**WORK REQUIRED**: Copy these records exactly as they appear, with nothing added, dropped, or altered.

**PROVIDED DATA**:
§

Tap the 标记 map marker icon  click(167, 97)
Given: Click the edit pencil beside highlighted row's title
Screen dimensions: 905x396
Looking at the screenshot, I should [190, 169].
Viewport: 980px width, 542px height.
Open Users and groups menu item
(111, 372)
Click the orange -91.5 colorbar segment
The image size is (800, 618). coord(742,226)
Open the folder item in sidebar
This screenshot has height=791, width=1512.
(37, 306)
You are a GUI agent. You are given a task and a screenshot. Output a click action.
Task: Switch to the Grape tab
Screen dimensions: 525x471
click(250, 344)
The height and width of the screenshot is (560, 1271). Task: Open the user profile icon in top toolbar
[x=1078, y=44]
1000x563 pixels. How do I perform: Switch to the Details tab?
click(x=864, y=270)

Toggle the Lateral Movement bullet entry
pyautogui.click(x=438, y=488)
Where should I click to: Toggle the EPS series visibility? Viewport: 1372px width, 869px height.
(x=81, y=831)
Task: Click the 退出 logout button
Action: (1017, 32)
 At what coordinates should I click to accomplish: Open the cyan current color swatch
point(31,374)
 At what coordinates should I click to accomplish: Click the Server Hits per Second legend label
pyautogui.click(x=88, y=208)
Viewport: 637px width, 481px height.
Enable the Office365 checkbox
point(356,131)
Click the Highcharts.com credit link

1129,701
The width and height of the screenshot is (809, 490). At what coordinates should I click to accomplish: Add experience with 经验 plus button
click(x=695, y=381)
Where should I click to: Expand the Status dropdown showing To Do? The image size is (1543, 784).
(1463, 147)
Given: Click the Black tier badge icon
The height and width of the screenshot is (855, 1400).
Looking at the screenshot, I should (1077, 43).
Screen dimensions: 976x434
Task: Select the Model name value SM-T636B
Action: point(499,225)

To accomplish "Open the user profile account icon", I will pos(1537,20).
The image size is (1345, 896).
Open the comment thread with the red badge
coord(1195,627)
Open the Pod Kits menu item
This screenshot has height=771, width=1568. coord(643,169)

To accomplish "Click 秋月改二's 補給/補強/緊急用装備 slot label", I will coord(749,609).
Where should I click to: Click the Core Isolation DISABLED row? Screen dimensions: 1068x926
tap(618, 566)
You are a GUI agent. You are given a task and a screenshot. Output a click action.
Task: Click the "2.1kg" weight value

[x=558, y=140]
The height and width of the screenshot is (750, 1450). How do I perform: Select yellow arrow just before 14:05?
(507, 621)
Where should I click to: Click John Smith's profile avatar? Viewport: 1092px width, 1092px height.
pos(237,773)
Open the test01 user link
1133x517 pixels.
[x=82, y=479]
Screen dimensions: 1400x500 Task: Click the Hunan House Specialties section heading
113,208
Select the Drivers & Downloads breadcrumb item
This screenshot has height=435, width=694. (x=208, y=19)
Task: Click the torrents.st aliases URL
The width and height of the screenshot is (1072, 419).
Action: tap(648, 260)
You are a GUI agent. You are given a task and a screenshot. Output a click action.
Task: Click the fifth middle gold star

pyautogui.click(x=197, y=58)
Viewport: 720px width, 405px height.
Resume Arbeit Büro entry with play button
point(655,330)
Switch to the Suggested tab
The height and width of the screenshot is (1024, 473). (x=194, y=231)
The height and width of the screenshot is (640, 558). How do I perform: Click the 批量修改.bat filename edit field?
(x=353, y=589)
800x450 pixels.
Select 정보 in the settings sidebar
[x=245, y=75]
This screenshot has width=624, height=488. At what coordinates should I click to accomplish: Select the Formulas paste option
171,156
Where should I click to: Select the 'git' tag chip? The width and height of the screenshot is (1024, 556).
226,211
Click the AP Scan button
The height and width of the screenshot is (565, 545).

§

**THE COMPLETED TASK**:
Tap the 标记 map marker icon  click(167, 97)
Given: Click the edit pencil beside highlighted row's title
Screen dimensions: 905x396
Looking at the screenshot, I should [190, 169].
Viewport: 980px width, 542px height.
Open Users and groups menu item
(111, 372)
Click the orange -91.5 colorbar segment
The image size is (800, 618). coord(742,226)
Open the folder item in sidebar
This screenshot has height=791, width=1512.
(37, 306)
You are a GUI agent. You are given a task and a screenshot. Output a click action.
Task: Switch to the Grape tab
Screen dimensions: 525x471
click(250, 344)
The height and width of the screenshot is (560, 1271). Task: Open the user profile icon in top toolbar
[x=1078, y=44]
1000x563 pixels. How do I perform: Switch to the Details tab?
click(x=864, y=270)

Toggle the Lateral Movement bullet entry
pyautogui.click(x=438, y=488)
Where should I click to: Toggle the EPS series visibility? Viewport: 1372px width, 869px height.
(x=81, y=831)
Task: Click the 退出 logout button
Action: (1017, 32)
 At what coordinates should I click to accomplish: Open the cyan current color swatch
point(31,374)
 At what coordinates should I click to accomplish: Click the Server Hits per Second legend label
pyautogui.click(x=88, y=208)
Viewport: 637px width, 481px height.
Enable the Office365 checkbox
point(356,131)
Click the Highcharts.com credit link

1129,701
The width and height of the screenshot is (809, 490). At what coordinates should I click to accomplish: Add experience with 经验 plus button
click(x=695, y=381)
Where should I click to: Expand the Status dropdown showing To Do? The image size is (1543, 784).
(1463, 147)
Given: Click the Black tier badge icon
The height and width of the screenshot is (855, 1400).
Looking at the screenshot, I should (1077, 43).
Screen dimensions: 976x434
Task: Select the Model name value SM-T636B
Action: point(499,225)

To accomplish "Open the user profile account icon", I will pos(1537,20).
The image size is (1345, 896).
Open the comment thread with the red badge
coord(1195,627)
Open the Pod Kits menu item
This screenshot has height=771, width=1568. coord(643,169)

To accomplish "Click 秋月改二's 補給/補強/緊急用装備 slot label", I will coord(749,609).
Where should I click to: Click the Core Isolation DISABLED row? Screen dimensions: 1068x926
tap(618, 566)
You are a GUI agent. You are given a task and a screenshot. Output a click action.
Task: Click the "2.1kg" weight value

[x=558, y=140]
The height and width of the screenshot is (750, 1450). How do I perform: Select yellow arrow just before 14:05?
(507, 621)
Where should I click to: Click John Smith's profile avatar? Viewport: 1092px width, 1092px height.
pos(237,773)
Open the test01 user link
1133x517 pixels.
[x=82, y=479]
Screen dimensions: 1400x500 Task: Click the Hunan House Specialties section heading
113,208
Select the Drivers & Downloads breadcrumb item
This screenshot has height=435, width=694. (x=208, y=19)
Task: Click the torrents.st aliases URL
The width and height of the screenshot is (1072, 419).
Action: tap(648, 260)
You are a GUI agent. You are given a task and a screenshot. Output a click action.
Task: Click the fifth middle gold star

pyautogui.click(x=197, y=58)
Viewport: 720px width, 405px height.
Resume Arbeit Büro entry with play button
point(655,330)
Switch to the Suggested tab
The height and width of the screenshot is (1024, 473). (x=194, y=231)
The height and width of the screenshot is (640, 558). How do I perform: Click the 批量修改.bat filename edit field?
(x=353, y=589)
800x450 pixels.
Select 정보 in the settings sidebar
[x=245, y=75]
This screenshot has width=624, height=488. At what coordinates should I click to accomplish: Select the Formulas paste option
171,156
Where should I click to: Select the 'git' tag chip? The width and height of the screenshot is (1024, 556).
226,211
Click the AP Scan button
The height and width of the screenshot is (565, 545).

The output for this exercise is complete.